引用文:
博士課程2年・大石若菜さんの論文が出版されました。概要は以下の通りです。
Inactivation kinetics modeling of Escherichia coli in concentrated urine for implementing predictive environmental microbiology in sanitation safety planning
(衛生安全計画における予測環境微生物学の適用のための濃縮尿中大腸菌不活化モデルの構築)
Wakana Oishi, Ikuo Kato, Nowaki Hijikata, Ken Ushijima, Ryusei Ito, Naoyuki Funamizu, Osamu Nishimura, Daisuke Sano
Journal of Environmental Management, August 2020, 268, 110672.

課題 1:
引用文の論文は、どの学術誌に掲載されましたか？
課題 2:
引用文の内容と、(a)大石若菜さんは博士課程2年である、(b)論文は2021年に出版された、(c)論文は濃縮尿中の大腸菌を扱っている、の各記述は合っていますか？ それぞれ「はい」か「いいえ」で答え、決め手となる引用文の語句をそのまま引いてください。
課題 3:
引用文のうち「博士課程2年・大石若菜さんの論文が出版されました。概要は以下の通りです。」を含む語句で始まり「2020, 268, 110672.」で終わる部分を、「博士課程2年」を「博士課程3年」に置き換えて書き直してください。
資料は使わなくてかまいません。

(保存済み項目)

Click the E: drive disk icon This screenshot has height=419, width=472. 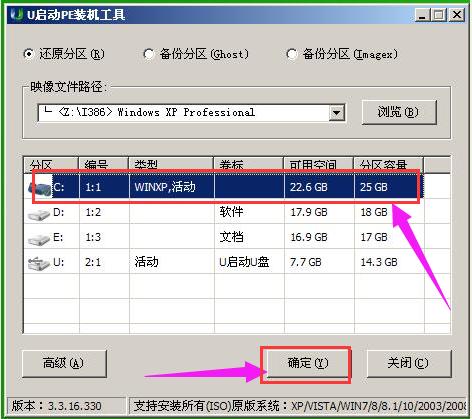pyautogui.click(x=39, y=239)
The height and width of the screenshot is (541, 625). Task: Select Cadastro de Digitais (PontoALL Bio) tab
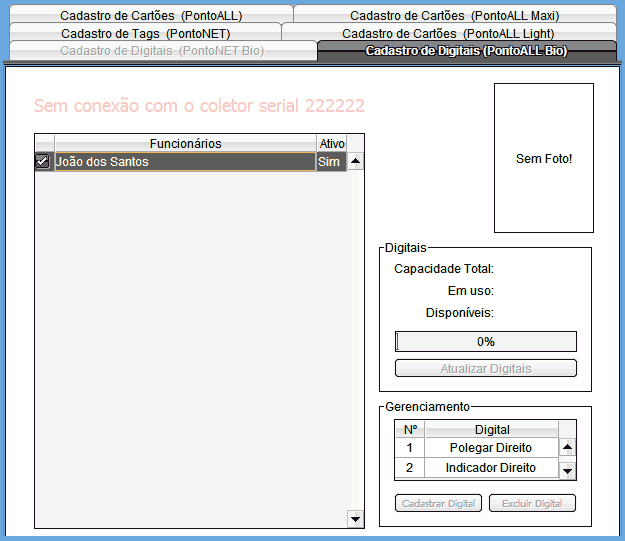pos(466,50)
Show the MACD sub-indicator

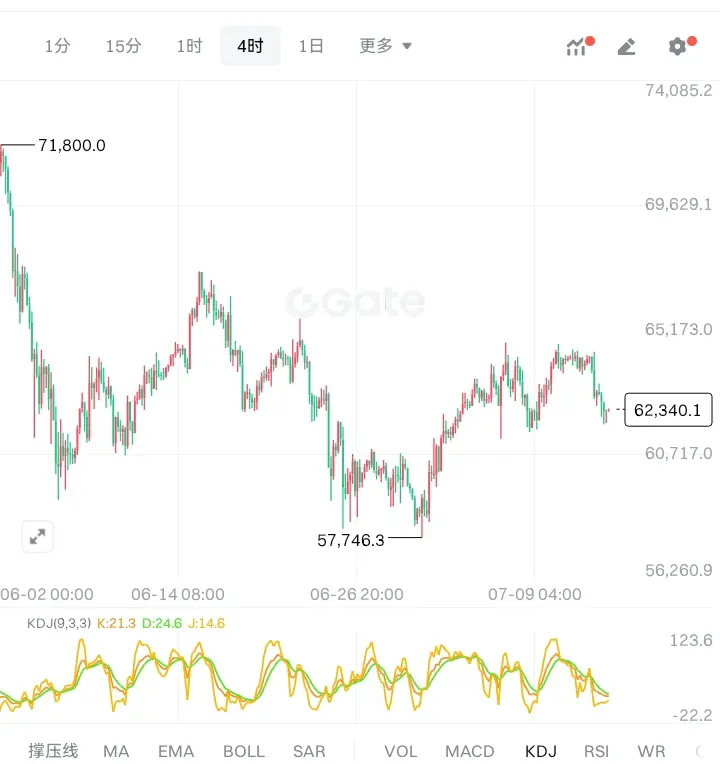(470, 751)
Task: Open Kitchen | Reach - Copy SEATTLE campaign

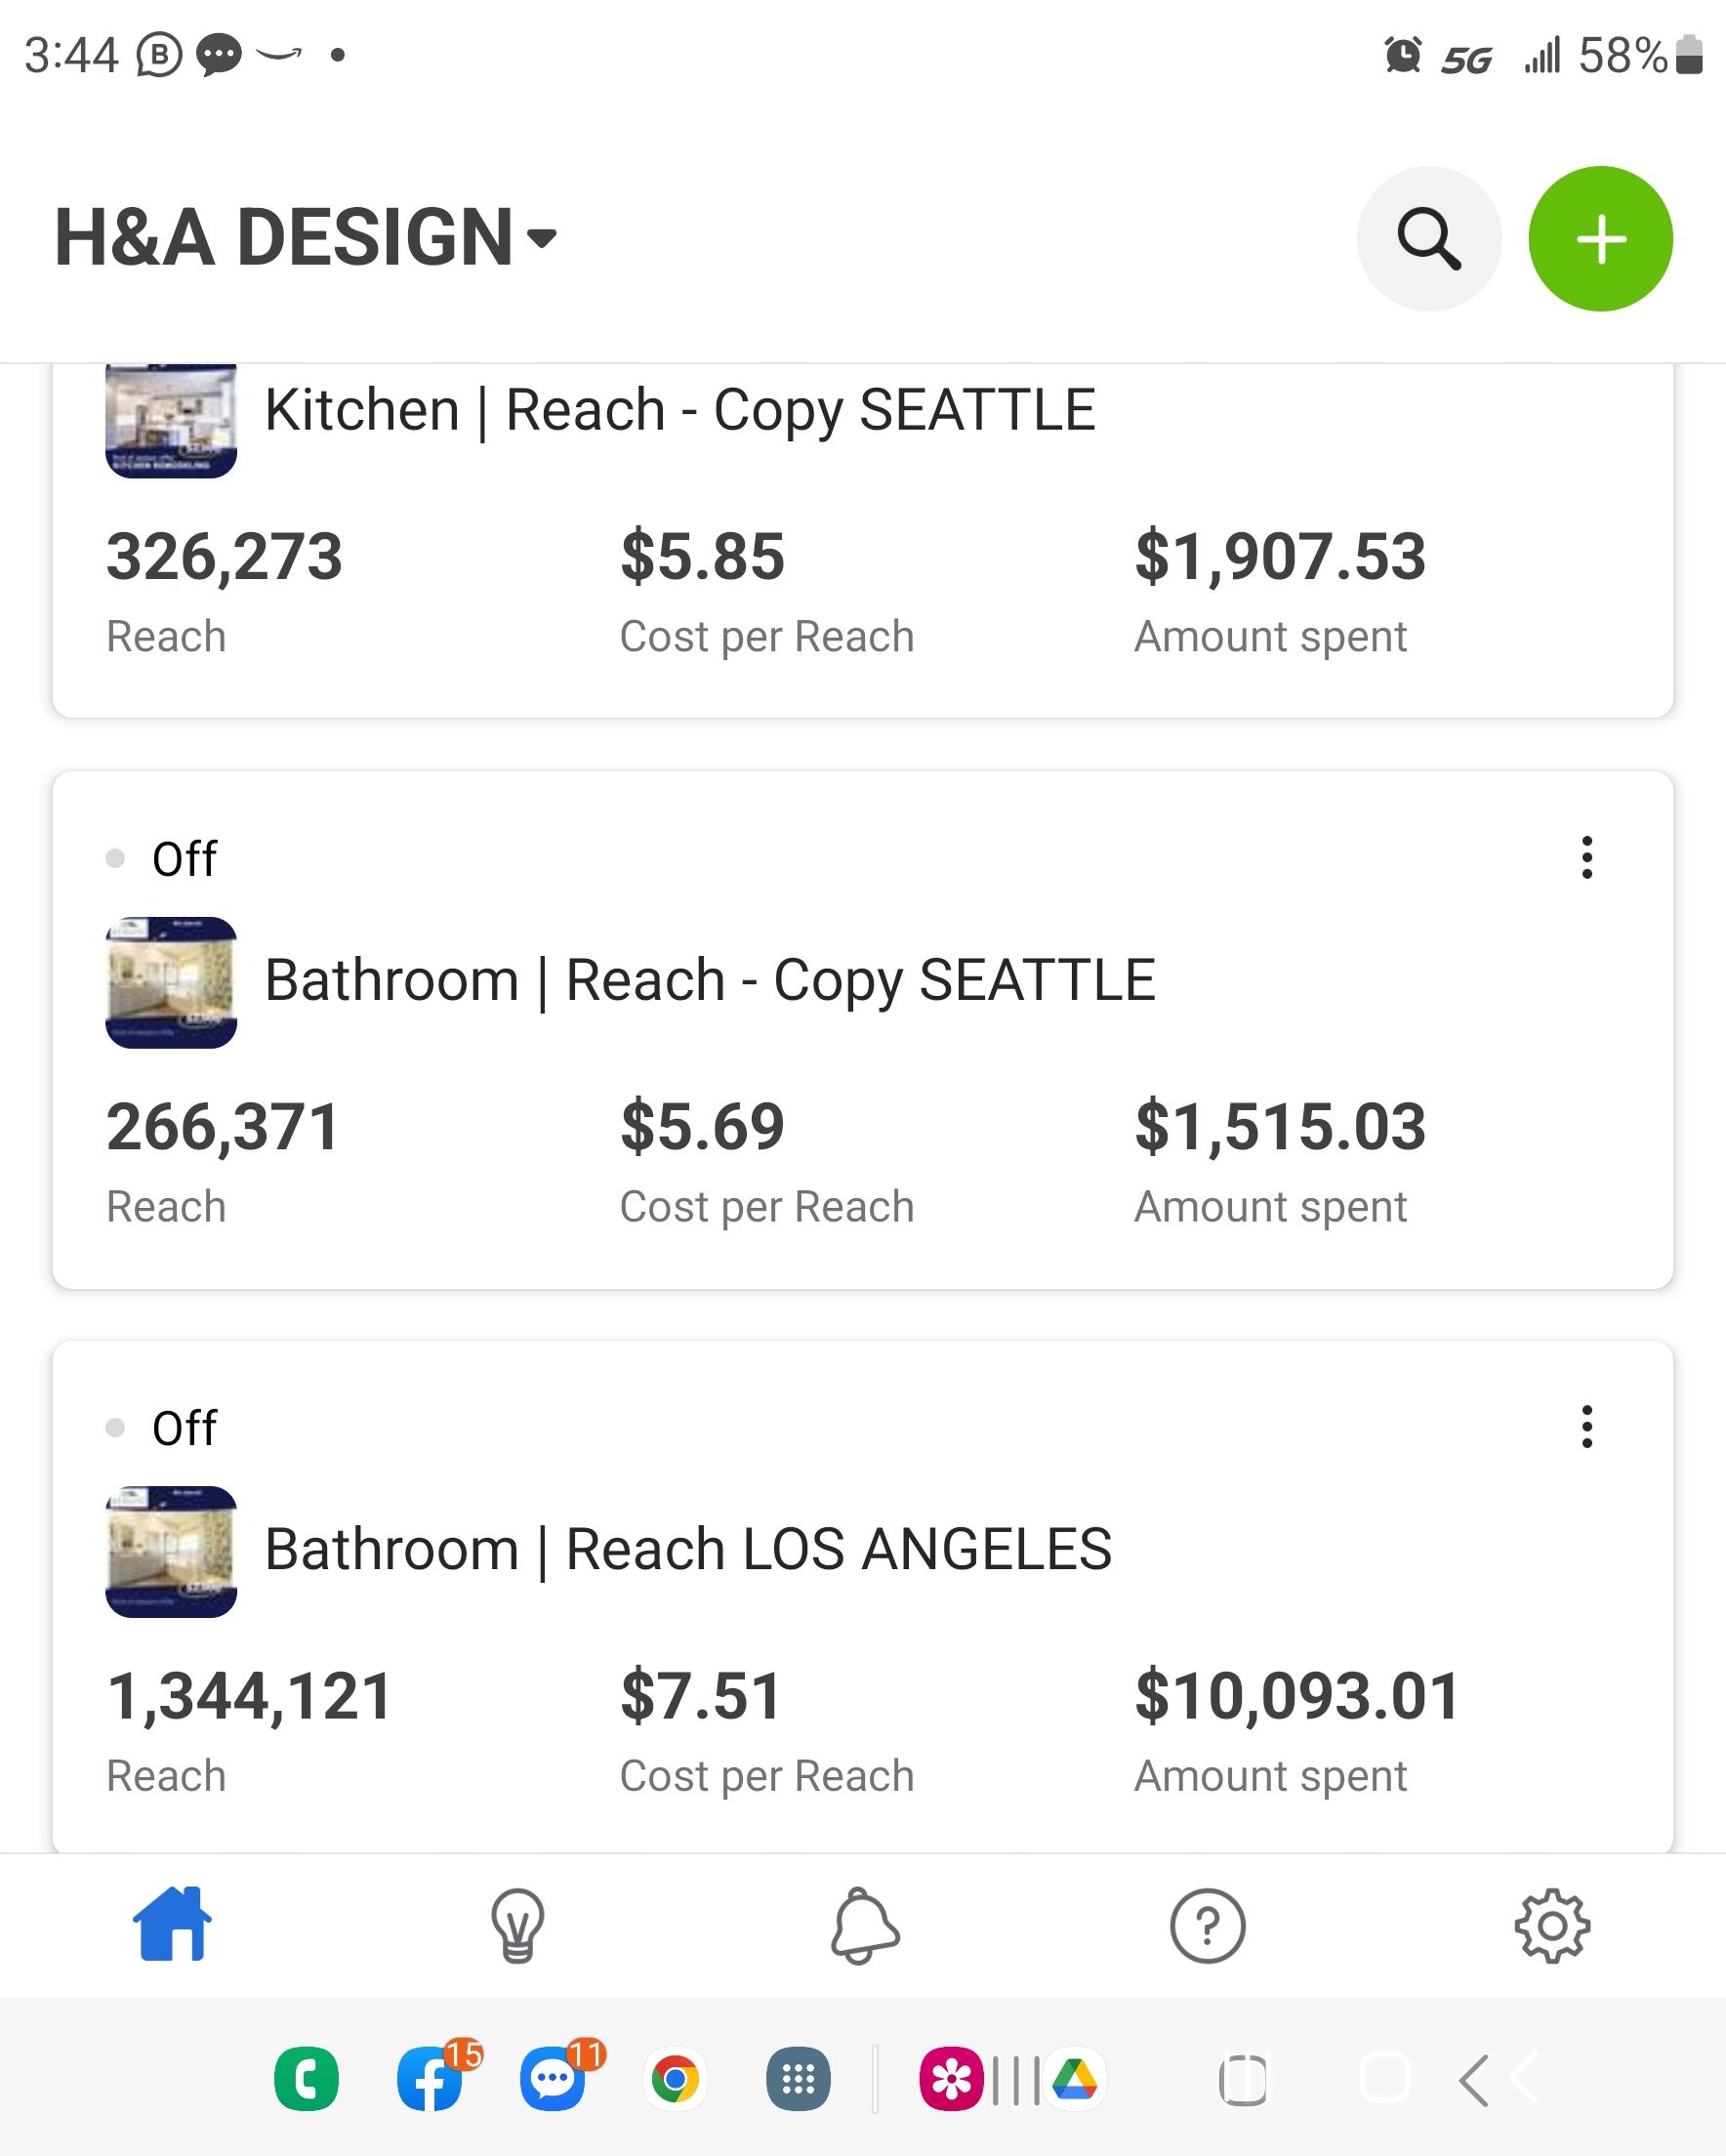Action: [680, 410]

想定解答 1:
Journal of Environmental Management です。

想定解答 2:
(a) はい：「博士課程2年・大石若菜さん」
(b) いいえ：「August 2020」
(c) はい：「濃縮尿中大腸菌不活化モデルの構築」

想定解答 3:
博士課程3年・大石若菜さんの論文が出版されました。概要は以下の通りです。
Inactivation kinetics modeling of Escherichia coli in concentrated urine for implementing predictive environmental microbiology in sanitation safety planning
(衛生安全計画における予測環境微生物学の適用のための濃縮尿中大腸菌不活化モデルの構築)
Wakana Oishi, Ikuo Kato, Nowaki Hijikata, Ken Ushijima, Ryusei Ito, Naoyuki Funamizu, Osamu Nishimura, Daisuke Sano
Journal of Environmental Management, August 2020, 268, 110672.